L’attacco degli Stati Uniti contro Huawei e ZTE ha messo in luce una situazione di grave tensione che va accumulandosi sul mondo della tecnologia. Si tratta di una tensione che arriva dall’esterno, che dalla politica e l’economia internazionali si scaricano su chi produce e distribuisce dispositivi elettronici. Tramite questi dispositivi, infatti, politica ed economia sviluppano le proprie dinamiche rendendo così reti, sistemi operativi, software e social network del tutto essenziali per il controllo di equilibri estremamente fragili.
Huawei non ha accettato di buon grado la diffida statunitense. E lo ha voluto evidenziare a chiare lettere con una presa di posizione pubblica di risposta all’analisi della House Permanent Select Committee on Intelligence: 11 mesi di collaborazione e tavole rotonde non sono bastati per mettere sul piatto ogni evidenza, non sono bastati per convincere gli Stati Uniti e non sono bastati per poter cooperare in piena trasparenza. Gli Stati Uniti, insomma, non si fidano e Huawei intravede nella diplomazia USA azioni predeterminate, una somma di posizione preconcetta che ha portato avanti analisi aventi finalità che esulano dalle reali evidenze raccolte su quanto indagato.
Contro gli Stati Uniti Huawei pone l’evidenza dei fatti, le testimonianze apportate, le dimostrazioni richieste e la storia stessa del gruppo. Ma contro gli States Huawei sottolinea anche il preconcetto di una commissione che prima ancora di chiudere le indagini già ammoniva informalmente le aziende americane consigliando di prestare attenzione a Huawei fintanto che non sarebbe stata dimostrata piena regolarità d’azione.

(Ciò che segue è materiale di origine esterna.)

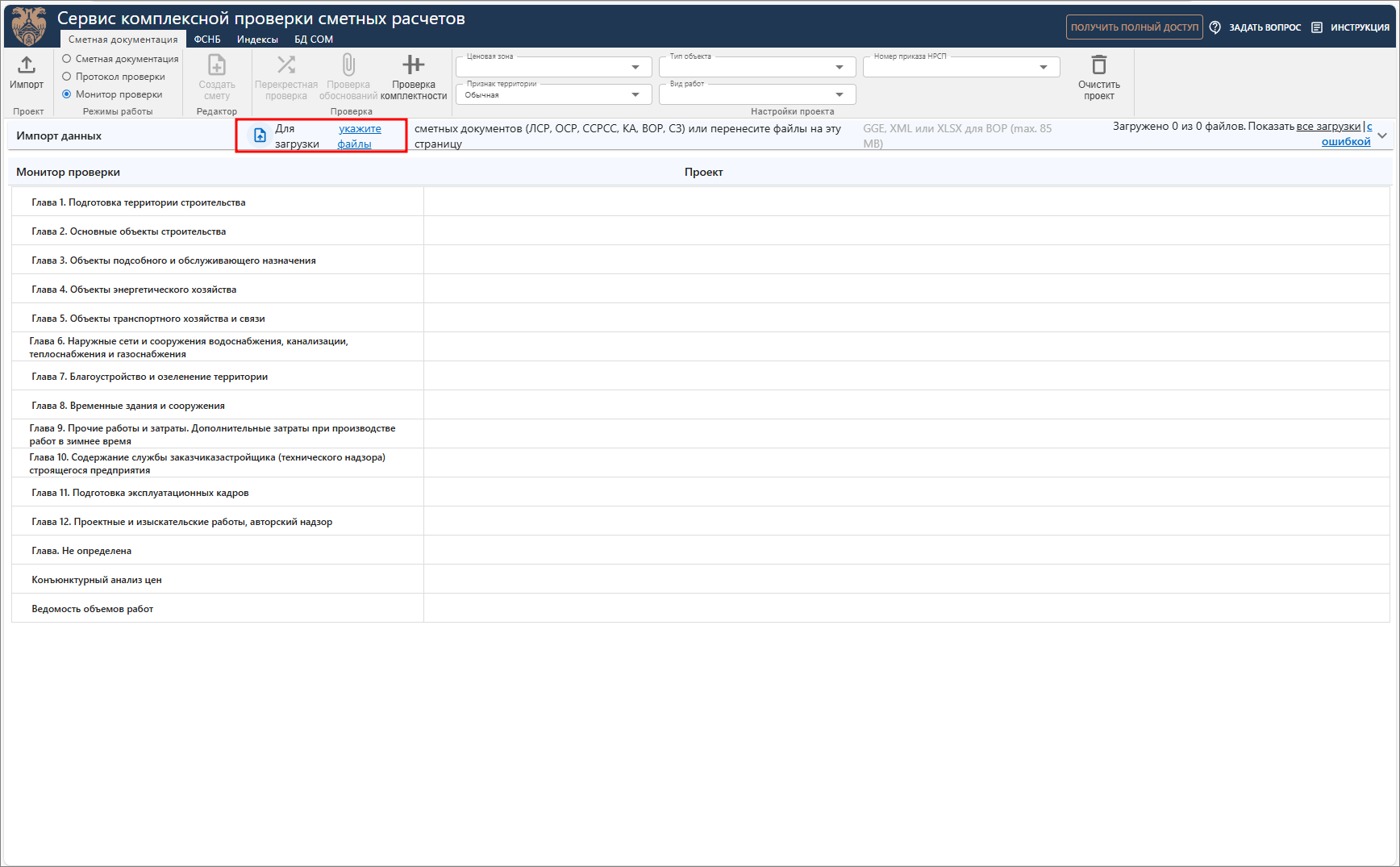Click the trash icon to clear project
This screenshot has height=867, width=1400.
pos(1098,65)
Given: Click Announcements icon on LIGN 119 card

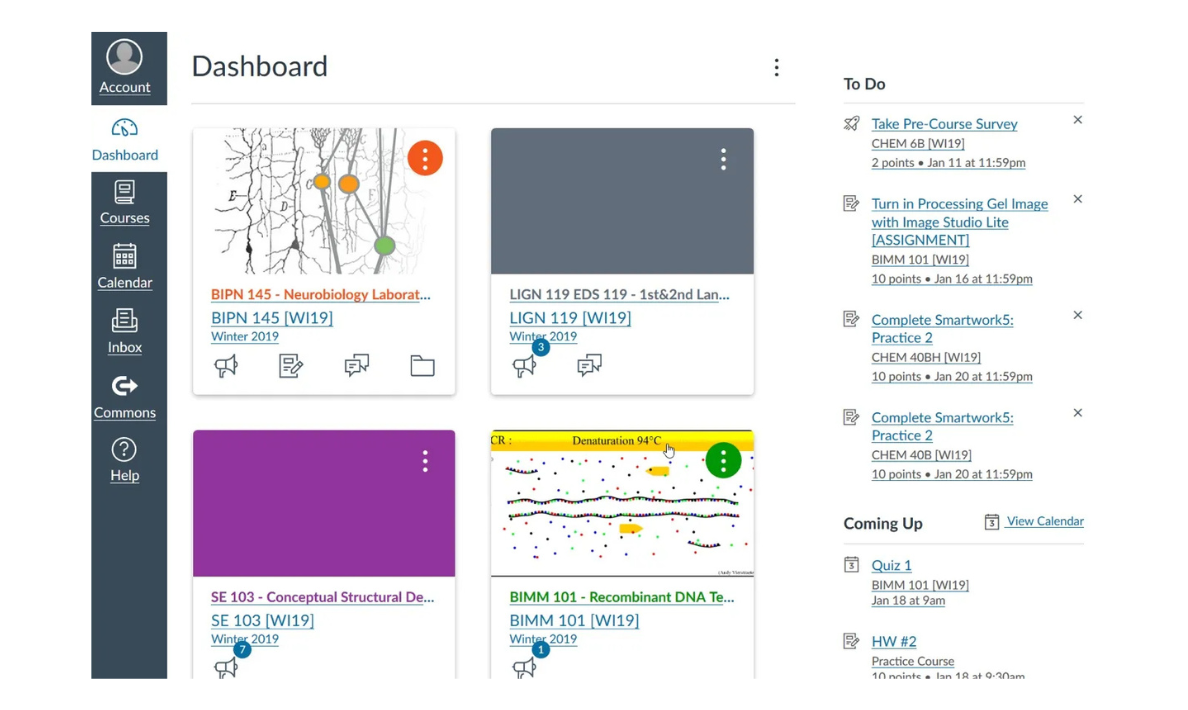Looking at the screenshot, I should 525,366.
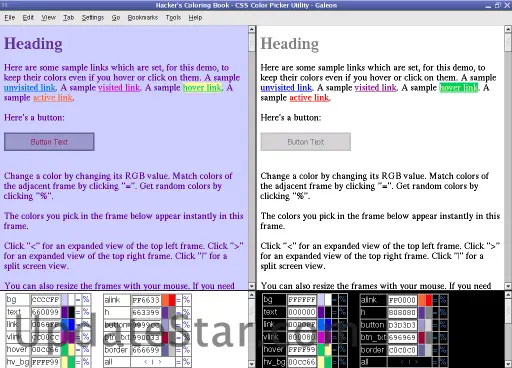Viewport: 512px width, 368px height.
Task: Open the Settings menu
Action: [93, 17]
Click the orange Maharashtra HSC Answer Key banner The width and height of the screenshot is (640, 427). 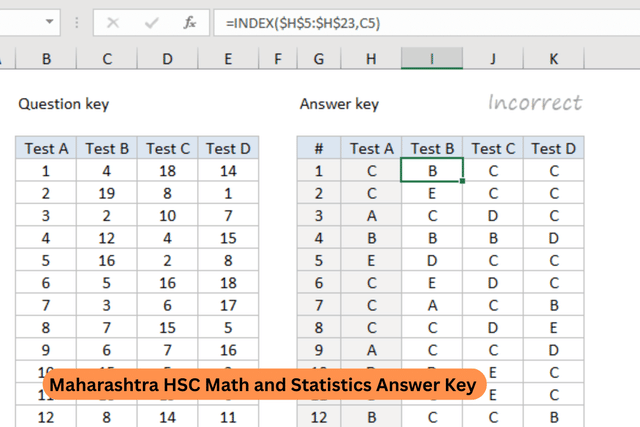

C’è tuttavia qualcosa di non detto in tutta questa storia, qualcosa che sconfina nel mistero del mondo dello spionaggio. Qualcosa che tutti sanno e nessuno ammette: la tecnologia è lo strumento primo dei tanti “Echelon” nazionali che i vari governi mettono in atto. La tecnologia è pervasiva poiché entra in ogni azienda, in ogni casa ed in ogni vita privata, si fa veicolo di informazioni ed in tale posizione può farsi al contrario anche importante recettore. Il timore non dichiarato dagli Stati Uniti non è che Huawei sia fattivamente una sorta di collaboratore diretto delle autorità cinesi, ma teme piuttosto che possa facilmente diventarlo nel caso in cui il paese orientale dovesse entrare in guerra con qualsivoglia realtà terza. La Cina o chi per essa, insomma, potrebbe sfruttare la tecnologia Huawei, così come la tecnologia ZTE, per raccogliere informazioni, distribuire malware, organizzare cyber-attacchi o altro ancora. Una sorta di cellula dormiente pronta ad essere attivata, e per questo motivo da isolare e monitorare.
Però, con Stuxnet…
Nulla di nuovo, del resto, e gli Stati Uniti non son certo scevri da colpe. Con Stuxnet, ad esempio, si è dimostrato come fosse possibile sfruttare Windows per diramare malware all’interno dell’industria nucleare iraniana, ed in quel caso furono protagoniste dello scandalo proprio mani a stelle e strisce in collaborazione con laboratori israeliani. Ma i casi dell’indiscrezione occidentale sono anche molti altri, il che proietta ora su Huawei i timori scatenati da una evidente coda di paglia maturata in anni di tensioni crescenti e punzecchiature reciproche.
Nella propria risposta pubblica Huawei professa piena collaborazione, promette la salvaguardia dei dati e delle infrastrutture dei propri clienti e ribadisce la propria estraneità da ogni dinamica di spionaggio. Il timore ha però ormai preso piede e l’azienda potrebbe pagare pesante dazio per i timori diffusisi sul mercato occidentale. Nel momento in cui l’azienda si stava buttando su Android e Windows Phone, trova sulla propria strada un comitato ostile e rischia di veder inesorabilmente erose le proprie possibilità di successo in occidente. Ma Huawei e ZTE sembrano essere soltanto l’effetto collaterale di una battaglia ben più ampia e segreta.